Boyd, who grew up in Africa before being sent to boarding school in the UK, has written a novel about a loss-adjuster who sheds his past so thoroughly his mother doesn't like to trouble him to attend his father's funeral. The book is about how people disguise themselves to keep themselves from being known. Lorimer Black is really Milomre Blocj, descendant of gypsies, who is shedding his past as thoroughly as his brother is fleecing him for spare cash. (Boyd though, refers to his creation as Lorimer, not Milomre: "He was Lorimer first," Boyd tells me. "Then I filled in the Milomre part.")
Black is a chameleon, his dress code taking on the colours of whatever company he's keeping. Boyd, who hasn't done an interview for seven years, is obviously good at keeping himself low profile too. Although he has been using the same coffee shop (also frequented by Charlotte Rampling, who does get recognised) around the corner from his house in London's Chelsea for 10 years, the waitress looks blank when I go in to do this interview and say I'm meeting William Boyd. "Don't know him," she says. But the cafeteria's anonymity is about to be blown: in real life the Cafe Picasso, in the novel Boyd has used it, barely concealed, as the Cafe Matisse.

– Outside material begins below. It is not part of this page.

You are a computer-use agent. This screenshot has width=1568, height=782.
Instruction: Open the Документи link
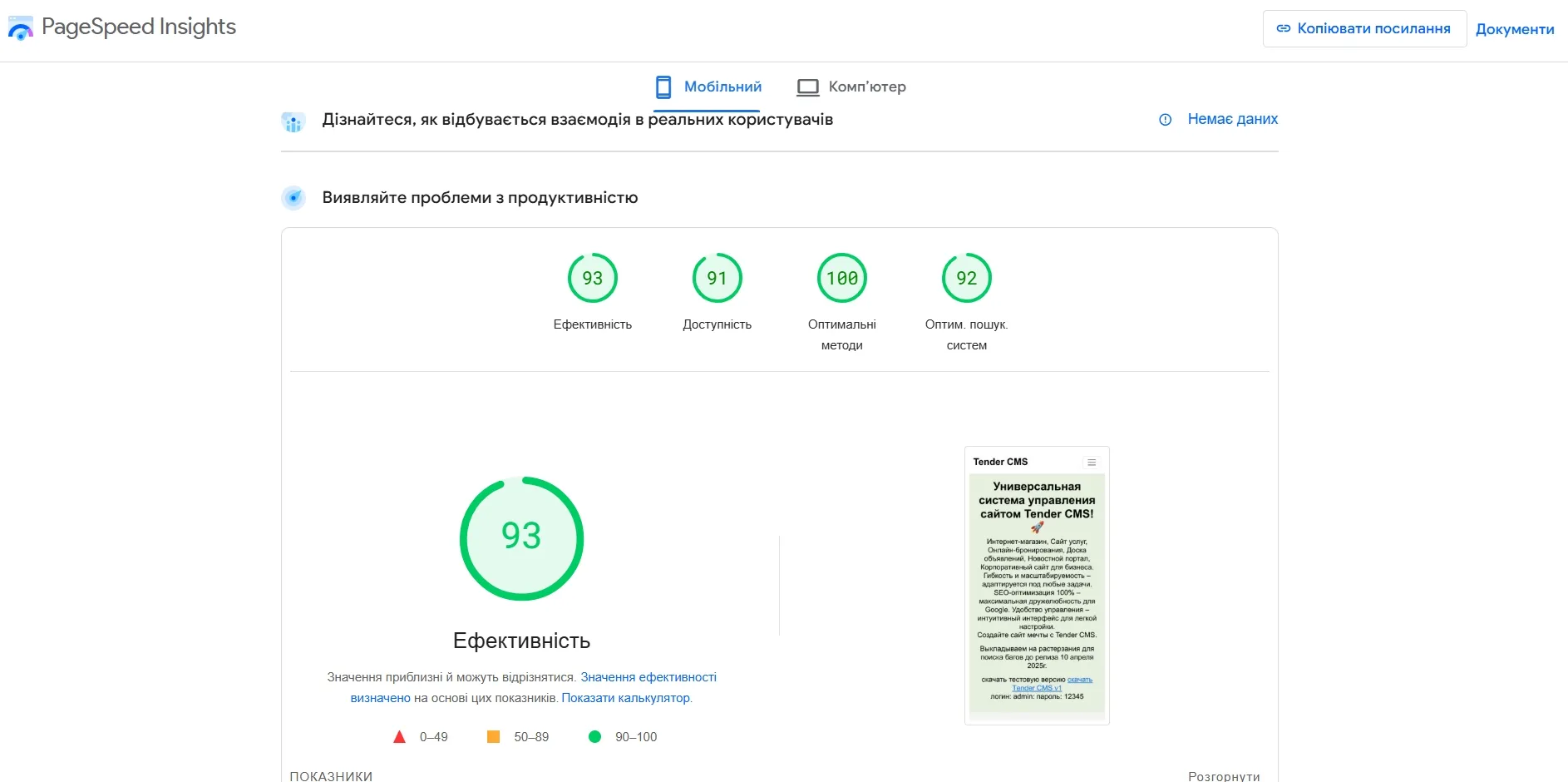tap(1515, 28)
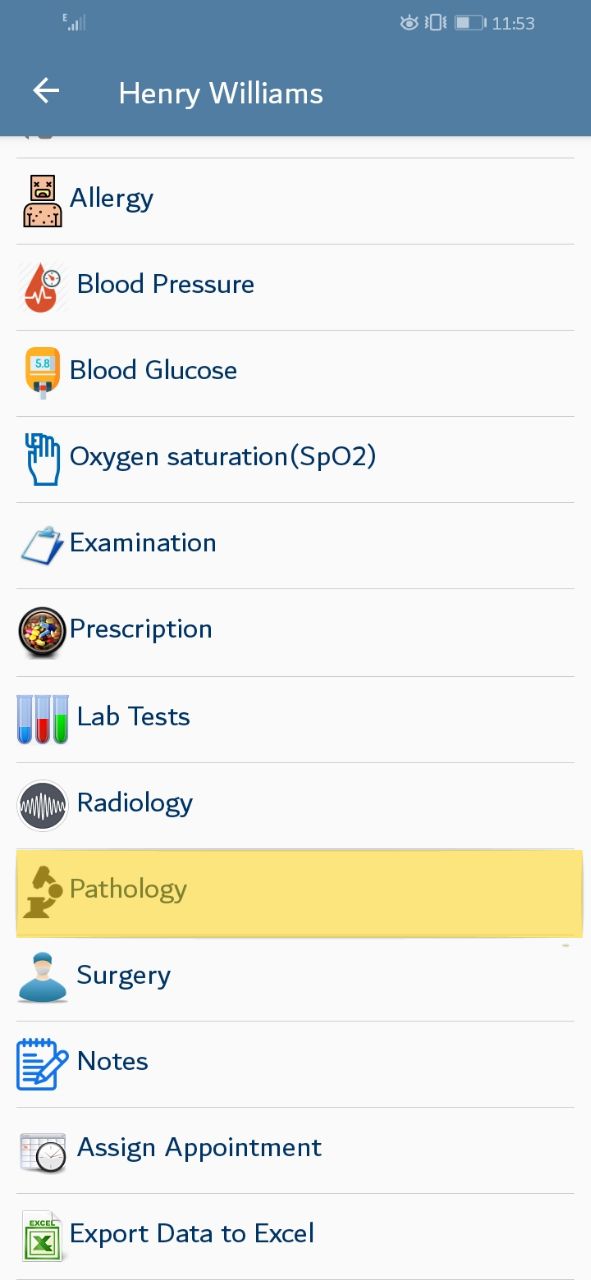Tap the Radiology waveform icon

coord(43,805)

It is when Lorimer Black's father dies that the character begins his final shedding of disguises. His mourning is subdued, a very low key in the novel, lightly written in the mass of episodes and coincidences. He couldn't talk to his father, he never really knew him, but he can feel the sadness. Not resolved necessarily, but accepted - a different kind of loss-adjusting. Boyd is writing about a loss he recognises: it is the consolation of novel-writing.